Według ekspertów RIA Ratings zyski ze sprzedaży gazu jakie osiąga Rosja niebawem zaczną spadać ze względu na wzrost roli konkurencji na rynku.
Wskazują oni na fakt, że Rosjanie wykazali się krótkowzrocznością w kontekście ,,łupkowej rewolucji” w USA. Rosja nie zdywersyfikowała swojego rynku sprzedaży, przez co nie była gotowa na zalew dostaw LNG na świecie. Ich zdaniem Europa nie jest ,,ściśle przytwierdzona do sieci gazociągów rosyjskich”. Takie myślenie według specjalistów RIA Ratings, zaszkodziło Moskwie.
Podają oni dane na temat cen gazu w USA, które różnią się diametralnie od europejskich. Cena za tysiąc metrów sześciennych gazu z Henry Hub kosztowała w pierwszym półroczu 2012 roku 70-80 dolarów. Tymczasem rosyjski gaz jest uważany za najdroższy na świecie. Stąd, przywoływanych ekspertów nie dziwi wyrośnięcie USA na pierwszego eksportera netto gazu ziemnego.
Zmiany na rynku już uderzają ich zdaniem w Gazprom. Jego produkcja spadła o 17,8 procenta. Prawie wszyscy więksi importerzy gazu z Rosji zmniejszyli swoje zakupy.
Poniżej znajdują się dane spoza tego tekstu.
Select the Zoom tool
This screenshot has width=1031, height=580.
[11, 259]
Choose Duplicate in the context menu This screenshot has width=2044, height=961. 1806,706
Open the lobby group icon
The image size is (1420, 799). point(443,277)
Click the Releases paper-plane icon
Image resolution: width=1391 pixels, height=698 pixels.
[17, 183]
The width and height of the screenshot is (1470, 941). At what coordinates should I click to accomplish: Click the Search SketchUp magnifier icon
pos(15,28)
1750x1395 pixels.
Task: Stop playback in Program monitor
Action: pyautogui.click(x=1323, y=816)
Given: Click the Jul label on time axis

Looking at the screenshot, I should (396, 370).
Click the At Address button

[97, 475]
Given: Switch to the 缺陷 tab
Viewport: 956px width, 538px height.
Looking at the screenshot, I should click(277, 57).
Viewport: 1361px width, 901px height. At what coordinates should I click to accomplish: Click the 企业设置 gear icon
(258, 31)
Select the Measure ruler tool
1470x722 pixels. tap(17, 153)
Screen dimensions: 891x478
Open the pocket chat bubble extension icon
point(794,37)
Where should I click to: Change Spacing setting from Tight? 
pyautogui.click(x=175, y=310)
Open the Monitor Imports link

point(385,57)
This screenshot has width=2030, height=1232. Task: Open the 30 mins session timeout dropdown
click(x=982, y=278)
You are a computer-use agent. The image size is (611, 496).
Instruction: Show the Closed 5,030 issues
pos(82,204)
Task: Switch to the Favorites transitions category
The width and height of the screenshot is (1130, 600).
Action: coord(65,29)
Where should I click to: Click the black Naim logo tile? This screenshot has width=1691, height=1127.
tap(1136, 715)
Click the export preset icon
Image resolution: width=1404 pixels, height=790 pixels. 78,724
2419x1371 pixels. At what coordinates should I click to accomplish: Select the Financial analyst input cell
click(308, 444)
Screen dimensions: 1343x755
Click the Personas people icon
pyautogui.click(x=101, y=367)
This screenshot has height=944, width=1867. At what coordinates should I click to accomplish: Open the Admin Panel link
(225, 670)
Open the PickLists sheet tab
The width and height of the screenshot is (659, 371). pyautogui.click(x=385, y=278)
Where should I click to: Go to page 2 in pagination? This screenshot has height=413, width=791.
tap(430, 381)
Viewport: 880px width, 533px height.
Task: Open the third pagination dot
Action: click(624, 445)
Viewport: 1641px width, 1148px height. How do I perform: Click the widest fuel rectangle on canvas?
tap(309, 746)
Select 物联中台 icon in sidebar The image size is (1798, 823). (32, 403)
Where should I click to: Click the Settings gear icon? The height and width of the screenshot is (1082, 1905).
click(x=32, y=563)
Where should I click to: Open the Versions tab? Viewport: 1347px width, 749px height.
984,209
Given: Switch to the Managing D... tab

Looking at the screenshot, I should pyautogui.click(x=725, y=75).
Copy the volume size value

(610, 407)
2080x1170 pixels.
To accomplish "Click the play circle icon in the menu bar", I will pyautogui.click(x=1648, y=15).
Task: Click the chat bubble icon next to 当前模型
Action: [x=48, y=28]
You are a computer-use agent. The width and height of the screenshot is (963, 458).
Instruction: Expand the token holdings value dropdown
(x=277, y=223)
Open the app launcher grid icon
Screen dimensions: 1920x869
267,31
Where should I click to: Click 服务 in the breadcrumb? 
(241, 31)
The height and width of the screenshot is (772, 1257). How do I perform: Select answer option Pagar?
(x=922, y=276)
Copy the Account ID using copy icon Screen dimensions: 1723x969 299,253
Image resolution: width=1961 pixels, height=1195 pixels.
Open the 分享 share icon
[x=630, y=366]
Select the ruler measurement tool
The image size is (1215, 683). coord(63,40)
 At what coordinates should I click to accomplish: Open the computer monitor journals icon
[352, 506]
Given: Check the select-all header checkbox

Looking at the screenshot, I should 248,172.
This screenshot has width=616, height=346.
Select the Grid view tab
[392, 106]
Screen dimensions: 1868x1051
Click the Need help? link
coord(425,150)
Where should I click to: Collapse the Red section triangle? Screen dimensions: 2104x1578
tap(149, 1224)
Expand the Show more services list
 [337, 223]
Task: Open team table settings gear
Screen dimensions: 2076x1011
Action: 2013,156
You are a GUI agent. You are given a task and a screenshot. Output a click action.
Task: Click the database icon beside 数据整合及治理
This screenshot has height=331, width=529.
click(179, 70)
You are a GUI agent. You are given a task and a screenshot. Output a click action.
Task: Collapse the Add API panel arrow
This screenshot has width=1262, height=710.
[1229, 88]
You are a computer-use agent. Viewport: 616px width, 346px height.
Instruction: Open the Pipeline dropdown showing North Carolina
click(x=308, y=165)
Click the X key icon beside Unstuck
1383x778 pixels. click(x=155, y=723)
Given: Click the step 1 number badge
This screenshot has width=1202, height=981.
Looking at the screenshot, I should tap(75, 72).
W 2014 roku ma nadejść kolejny etap rewolucji – rozwój eksportu LNG z Australii, Kataru i krajów afrykańskich. Jeżeli Rosja nie będzie na niego gotowa, to poniesie dalsze straty. Rosjanie nie są jednak skazani na porażkę. Planują drastycznie zwiększyć produkcję surowca na polach gazowych Sachalinu, Sztokman i Jamału w celu sprzedaży ich do Azji Południowo-Wschodniej. Do 2030 roku eksport gazu skroplonego będzie stanowił 15 procent rosyjskiego eksportu błękitnego paliwa.
A zatem samo bycie petro-state nie gwarantuje sukcesu, a wręcz może jego osiągnięcie utrudnić. Monopol szkodzi innowacyjności – to klasyczna lekcja ekonomii dla politruków Gazpromu.